### DIRECTION
Transcribe every one of the following rows word for word.

(A run of rows)
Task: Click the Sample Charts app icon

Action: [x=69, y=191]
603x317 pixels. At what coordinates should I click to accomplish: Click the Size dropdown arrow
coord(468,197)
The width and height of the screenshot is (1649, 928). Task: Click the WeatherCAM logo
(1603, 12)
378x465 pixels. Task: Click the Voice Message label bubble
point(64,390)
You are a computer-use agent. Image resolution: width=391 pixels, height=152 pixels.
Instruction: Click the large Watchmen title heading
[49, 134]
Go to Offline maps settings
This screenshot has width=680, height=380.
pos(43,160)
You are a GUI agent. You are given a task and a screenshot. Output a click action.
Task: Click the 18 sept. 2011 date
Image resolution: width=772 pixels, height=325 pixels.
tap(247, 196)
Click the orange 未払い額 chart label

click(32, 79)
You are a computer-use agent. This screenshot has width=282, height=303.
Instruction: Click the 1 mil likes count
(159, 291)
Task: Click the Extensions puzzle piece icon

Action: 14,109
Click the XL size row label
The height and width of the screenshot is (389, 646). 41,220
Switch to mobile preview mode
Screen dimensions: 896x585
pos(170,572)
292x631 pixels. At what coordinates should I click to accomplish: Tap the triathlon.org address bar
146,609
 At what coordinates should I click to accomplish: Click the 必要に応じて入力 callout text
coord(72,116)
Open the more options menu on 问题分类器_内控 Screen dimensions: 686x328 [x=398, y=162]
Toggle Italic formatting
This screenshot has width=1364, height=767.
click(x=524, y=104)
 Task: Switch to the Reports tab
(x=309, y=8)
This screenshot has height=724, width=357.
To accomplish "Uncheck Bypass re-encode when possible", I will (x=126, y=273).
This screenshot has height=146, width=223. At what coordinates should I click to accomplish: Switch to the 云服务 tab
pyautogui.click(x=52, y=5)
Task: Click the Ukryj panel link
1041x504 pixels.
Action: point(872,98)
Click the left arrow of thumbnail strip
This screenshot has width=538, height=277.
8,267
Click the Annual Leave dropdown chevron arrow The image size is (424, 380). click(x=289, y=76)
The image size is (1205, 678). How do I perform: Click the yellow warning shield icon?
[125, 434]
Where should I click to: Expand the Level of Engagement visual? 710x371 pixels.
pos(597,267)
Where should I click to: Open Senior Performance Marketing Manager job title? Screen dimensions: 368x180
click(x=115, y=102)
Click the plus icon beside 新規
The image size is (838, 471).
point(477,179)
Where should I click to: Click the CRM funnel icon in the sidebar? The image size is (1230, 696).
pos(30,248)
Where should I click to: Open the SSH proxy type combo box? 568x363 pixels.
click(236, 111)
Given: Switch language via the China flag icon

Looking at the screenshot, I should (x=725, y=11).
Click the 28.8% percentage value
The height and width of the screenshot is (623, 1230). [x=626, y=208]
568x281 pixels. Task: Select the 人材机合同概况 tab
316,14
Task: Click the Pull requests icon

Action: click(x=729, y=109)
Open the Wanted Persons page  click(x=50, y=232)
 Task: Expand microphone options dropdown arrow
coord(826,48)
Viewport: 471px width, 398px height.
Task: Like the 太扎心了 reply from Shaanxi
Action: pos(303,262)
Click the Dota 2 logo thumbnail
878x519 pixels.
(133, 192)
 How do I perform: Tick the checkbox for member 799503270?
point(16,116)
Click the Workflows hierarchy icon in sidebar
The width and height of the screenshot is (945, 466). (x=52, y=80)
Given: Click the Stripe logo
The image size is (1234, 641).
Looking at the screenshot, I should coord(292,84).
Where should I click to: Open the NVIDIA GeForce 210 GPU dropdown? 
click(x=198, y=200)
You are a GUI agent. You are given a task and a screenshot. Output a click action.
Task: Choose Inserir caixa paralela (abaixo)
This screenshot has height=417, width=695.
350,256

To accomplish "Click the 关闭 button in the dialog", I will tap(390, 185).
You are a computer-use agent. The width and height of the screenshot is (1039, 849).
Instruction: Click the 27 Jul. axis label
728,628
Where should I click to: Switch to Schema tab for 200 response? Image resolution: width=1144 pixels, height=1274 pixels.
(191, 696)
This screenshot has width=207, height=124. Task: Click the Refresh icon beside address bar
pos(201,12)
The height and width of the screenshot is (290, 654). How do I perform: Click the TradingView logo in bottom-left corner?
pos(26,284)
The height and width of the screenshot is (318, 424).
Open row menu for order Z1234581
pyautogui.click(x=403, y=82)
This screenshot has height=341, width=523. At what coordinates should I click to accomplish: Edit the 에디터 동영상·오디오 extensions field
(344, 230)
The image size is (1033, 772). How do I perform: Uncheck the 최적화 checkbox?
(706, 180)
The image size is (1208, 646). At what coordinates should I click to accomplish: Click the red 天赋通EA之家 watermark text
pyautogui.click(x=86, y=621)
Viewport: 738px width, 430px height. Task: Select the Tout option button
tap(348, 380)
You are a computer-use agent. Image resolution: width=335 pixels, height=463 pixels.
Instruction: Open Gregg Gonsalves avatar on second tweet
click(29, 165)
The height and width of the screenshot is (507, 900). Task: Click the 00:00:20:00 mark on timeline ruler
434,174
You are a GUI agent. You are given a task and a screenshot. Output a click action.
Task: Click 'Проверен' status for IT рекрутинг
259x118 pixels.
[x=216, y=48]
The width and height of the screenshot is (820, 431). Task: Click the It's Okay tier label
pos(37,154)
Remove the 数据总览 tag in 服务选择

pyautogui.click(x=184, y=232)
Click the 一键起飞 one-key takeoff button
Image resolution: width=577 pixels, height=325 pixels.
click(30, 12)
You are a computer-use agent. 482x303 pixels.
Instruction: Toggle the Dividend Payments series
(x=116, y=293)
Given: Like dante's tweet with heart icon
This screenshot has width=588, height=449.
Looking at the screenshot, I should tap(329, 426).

### SOLVED PROBLEM
Task: Click the Sample Charts app icon

Action: [x=69, y=191]
603x317 pixels. At what coordinates should I click to accomplish: Click the Size dropdown arrow
coord(468,197)
The width and height of the screenshot is (1649, 928). Task: Click the WeatherCAM logo
(1603, 12)
378x465 pixels. Task: Click the Voice Message label bubble
point(64,390)
You are a computer-use agent. Image resolution: width=391 pixels, height=152 pixels.
Instruction: Click the large Watchmen title heading
[49, 134]
Go to Offline maps settings
This screenshot has width=680, height=380.
pos(43,160)
You are a GUI agent. You are given a task and a screenshot. Output a click action.
Task: Click the 18 sept. 2011 date
Image resolution: width=772 pixels, height=325 pixels.
tap(247, 196)
Click the orange 未払い額 chart label

click(32, 79)
You are a computer-use agent. This screenshot has width=282, height=303.
Instruction: Click the 1 mil likes count
(159, 291)
Task: Click the Extensions puzzle piece icon

Action: 14,109
Click the XL size row label
The height and width of the screenshot is (389, 646). 41,220
Switch to mobile preview mode
Screen dimensions: 896x585
pos(170,572)
292x631 pixels. At what coordinates should I click to accomplish: Tap the triathlon.org address bar
146,609
 At what coordinates should I click to accomplish: Click the 必要に応じて入力 callout text
coord(72,116)
Open the more options menu on 问题分类器_内控 Screen dimensions: 686x328 [x=398, y=162]
Toggle Italic formatting
This screenshot has width=1364, height=767.
click(x=524, y=104)
 Task: Switch to the Reports tab
(x=309, y=8)
This screenshot has height=724, width=357.
To accomplish "Uncheck Bypass re-encode when possible", I will (x=126, y=273).
This screenshot has height=146, width=223. At what coordinates should I click to accomplish: Switch to the 云服务 tab
pyautogui.click(x=52, y=5)
Task: Click the Ukryj panel link
1041x504 pixels.
Action: point(872,98)
Click the left arrow of thumbnail strip
This screenshot has width=538, height=277.
8,267
Click the Annual Leave dropdown chevron arrow The image size is (424, 380). click(x=289, y=76)
The image size is (1205, 678). How do I perform: Click the yellow warning shield icon?
[125, 434]
Where should I click to: Expand the Level of Engagement visual? 710x371 pixels.
pos(597,267)
Where should I click to: Open Senior Performance Marketing Manager job title? Screen dimensions: 368x180
click(x=115, y=102)
Click the plus icon beside 新規
The image size is (838, 471).
point(477,179)
Where should I click to: Click the CRM funnel icon in the sidebar? The image size is (1230, 696).
pos(30,248)
Where should I click to: Open the SSH proxy type combo box? 568x363 pixels.
click(236, 111)
Given: Switch language via the China flag icon

Looking at the screenshot, I should (x=725, y=11).
Click the 28.8% percentage value
The height and width of the screenshot is (623, 1230). [x=626, y=208]
568x281 pixels. Task: Select the 人材机合同概况 tab
316,14
Task: Click the Pull requests icon

Action: click(x=729, y=109)
Open the Wanted Persons page  click(x=50, y=232)
 Task: Expand microphone options dropdown arrow
coord(826,48)
Viewport: 471px width, 398px height.
Task: Like the 太扎心了 reply from Shaanxi
Action: pos(303,262)
Click the Dota 2 logo thumbnail
878x519 pixels.
(133, 192)
 How do I perform: Tick the checkbox for member 799503270?
point(16,116)
Click the Workflows hierarchy icon in sidebar
The width and height of the screenshot is (945, 466). (x=52, y=80)
Given: Click the Stripe logo
The image size is (1234, 641).
Looking at the screenshot, I should coord(292,84).
Where should I click to: Open the NVIDIA GeForce 210 GPU dropdown? 
click(x=198, y=200)
You are a GUI agent. You are given a task and a screenshot. Output a click action.
Task: Choose Inserir caixa paralela (abaixo)
This screenshot has height=417, width=695.
350,256

To accomplish "Click the 关闭 button in the dialog", I will tap(390, 185).
You are a computer-use agent. The width and height of the screenshot is (1039, 849).
Instruction: Click the 27 Jul. axis label
728,628
Where should I click to: Switch to Schema tab for 200 response? Image resolution: width=1144 pixels, height=1274 pixels.
(191, 696)
This screenshot has width=207, height=124. Task: Click the Refresh icon beside address bar
pos(201,12)
The height and width of the screenshot is (290, 654). How do I perform: Click the TradingView logo in bottom-left corner?
pos(26,284)
The height and width of the screenshot is (318, 424).
Open row menu for order Z1234581
pyautogui.click(x=403, y=82)
This screenshot has height=341, width=523. At what coordinates should I click to accomplish: Edit the 에디터 동영상·오디오 extensions field
(344, 230)
The image size is (1033, 772). How do I perform: Uncheck the 최적화 checkbox?
(706, 180)
The image size is (1208, 646). At what coordinates should I click to accomplish: Click the red 天赋通EA之家 watermark text
pyautogui.click(x=86, y=621)
Viewport: 738px width, 430px height. Task: Select the Tout option button
tap(348, 380)
You are a computer-use agent. Image resolution: width=335 pixels, height=463 pixels.
Instruction: Open Gregg Gonsalves avatar on second tweet
click(29, 165)
The height and width of the screenshot is (507, 900). Task: Click the 00:00:20:00 mark on timeline ruler
434,174
You are a GUI agent. You are given a task and a screenshot. Output a click action.
Task: Click 'Проверен' status for IT рекрутинг
259x118 pixels.
[x=216, y=48]
The width and height of the screenshot is (820, 431). Task: Click the It's Okay tier label
pos(37,154)
Remove the 数据总览 tag in 服务选择

pyautogui.click(x=184, y=232)
Click the 一键起飞 one-key takeoff button
Image resolution: width=577 pixels, height=325 pixels.
click(30, 12)
You are a computer-use agent. 482x303 pixels.
Instruction: Toggle the Dividend Payments series
(x=116, y=293)
Given: Like dante's tweet with heart icon
This screenshot has width=588, height=449.
Looking at the screenshot, I should tap(329, 426).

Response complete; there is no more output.